Look in the material below for the line holding "The width and". Set it down exactly, with each later line up to and including the line holding "Where should I".

_Material supplied_.
******
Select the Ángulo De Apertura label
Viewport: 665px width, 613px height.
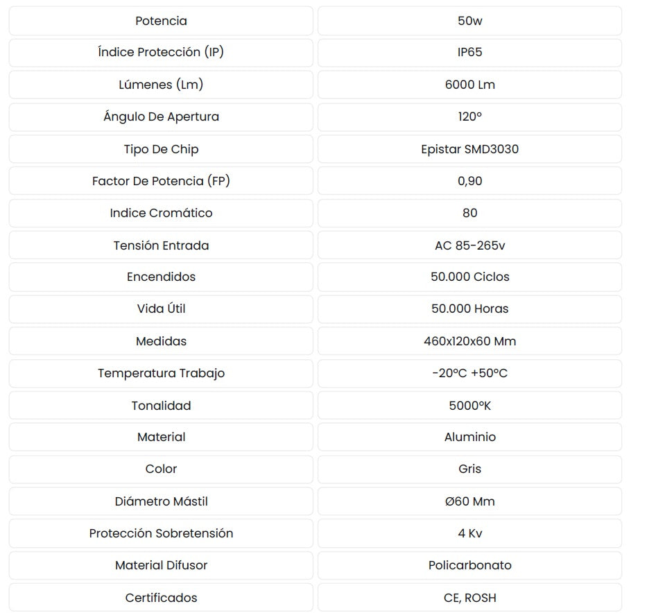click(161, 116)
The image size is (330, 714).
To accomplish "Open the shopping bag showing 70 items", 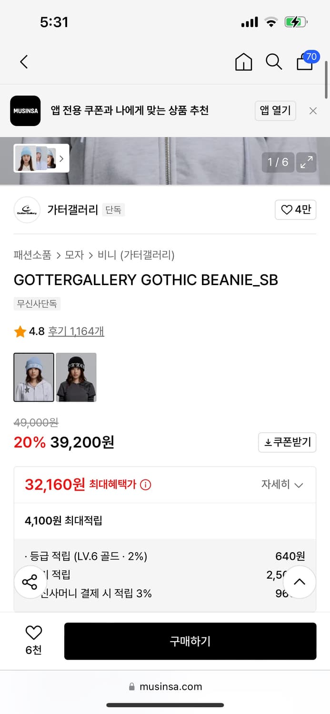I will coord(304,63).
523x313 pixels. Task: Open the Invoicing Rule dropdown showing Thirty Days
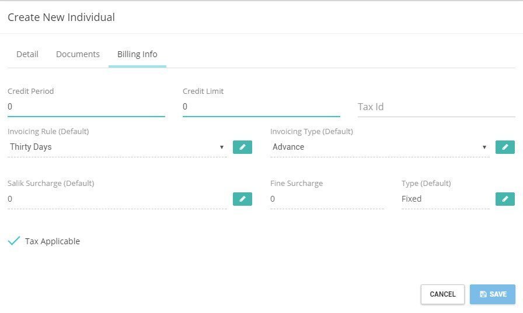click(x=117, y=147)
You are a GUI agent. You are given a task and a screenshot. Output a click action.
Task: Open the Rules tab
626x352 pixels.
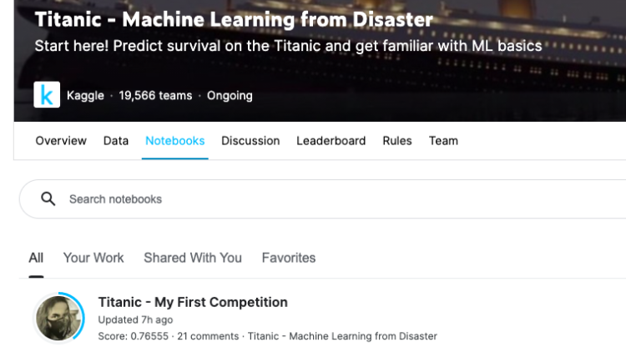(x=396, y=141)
******
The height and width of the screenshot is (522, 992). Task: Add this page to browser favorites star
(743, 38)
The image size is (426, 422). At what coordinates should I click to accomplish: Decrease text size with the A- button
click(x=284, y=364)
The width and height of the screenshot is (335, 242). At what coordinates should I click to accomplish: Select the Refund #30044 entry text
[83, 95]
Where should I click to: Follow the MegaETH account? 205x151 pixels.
******
_Your solution_.
The width and height of the screenshot is (335, 242). At what coordinates should I click to accomplish: Select the Refund #30044 entry text
[83, 95]
Where should I click to: Follow the MegaETH account? 205x151 pixels.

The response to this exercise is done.